* [EXTRACTED DATA]:
= = = = = = =

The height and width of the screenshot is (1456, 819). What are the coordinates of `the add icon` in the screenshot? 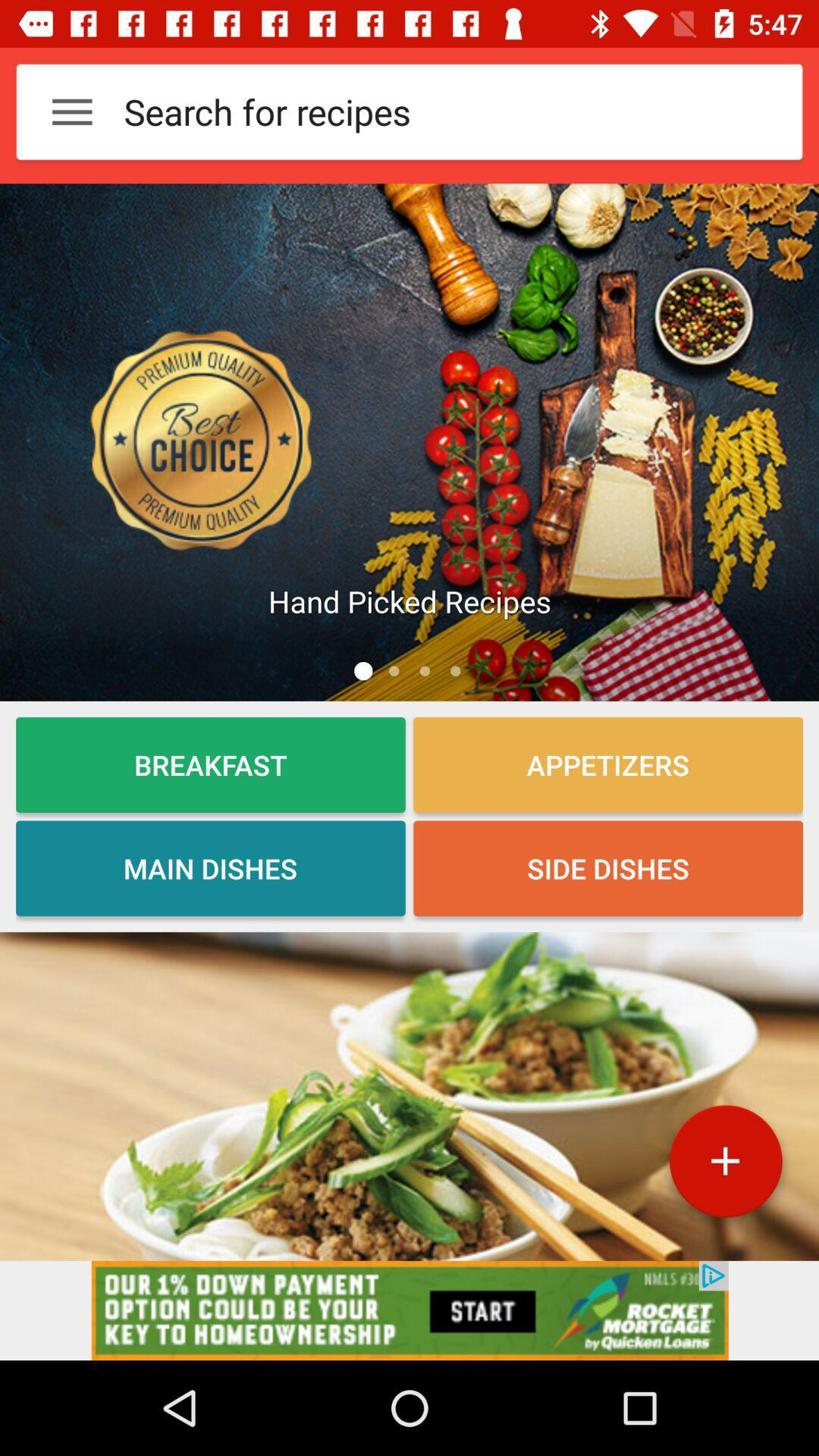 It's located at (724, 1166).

= = = = = = =

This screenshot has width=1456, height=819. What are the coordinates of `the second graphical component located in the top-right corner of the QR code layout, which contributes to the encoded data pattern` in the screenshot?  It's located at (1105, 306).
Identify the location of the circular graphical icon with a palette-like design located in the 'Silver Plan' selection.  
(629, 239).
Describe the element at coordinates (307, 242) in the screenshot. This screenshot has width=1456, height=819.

= = = = = = =

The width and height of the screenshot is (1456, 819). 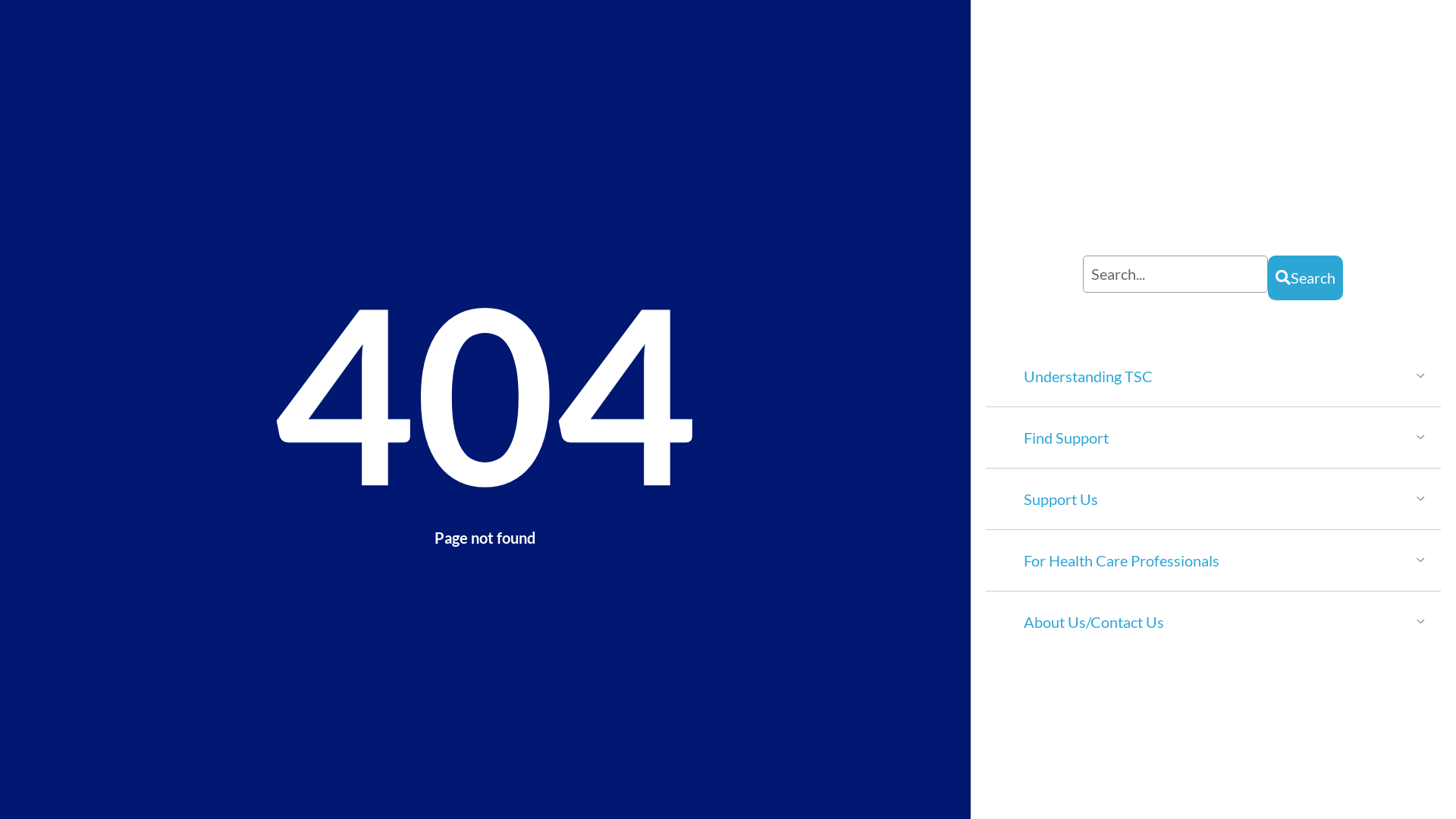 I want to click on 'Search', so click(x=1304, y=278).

= = = = = = =

In the part of the items that opens with the line containing "Identify the location" and closes with the line containing "Describe the element", change "screenshot" to "screen capture" and leave everything else untouched. Return only that part.

Identify the location of the circular graphical icon with a palette-like design located in the 'Silver Plan' selection.  
(629, 239).
Describe the element at coordinates (307, 242) in the screen capture. This screen capture has width=1456, height=819.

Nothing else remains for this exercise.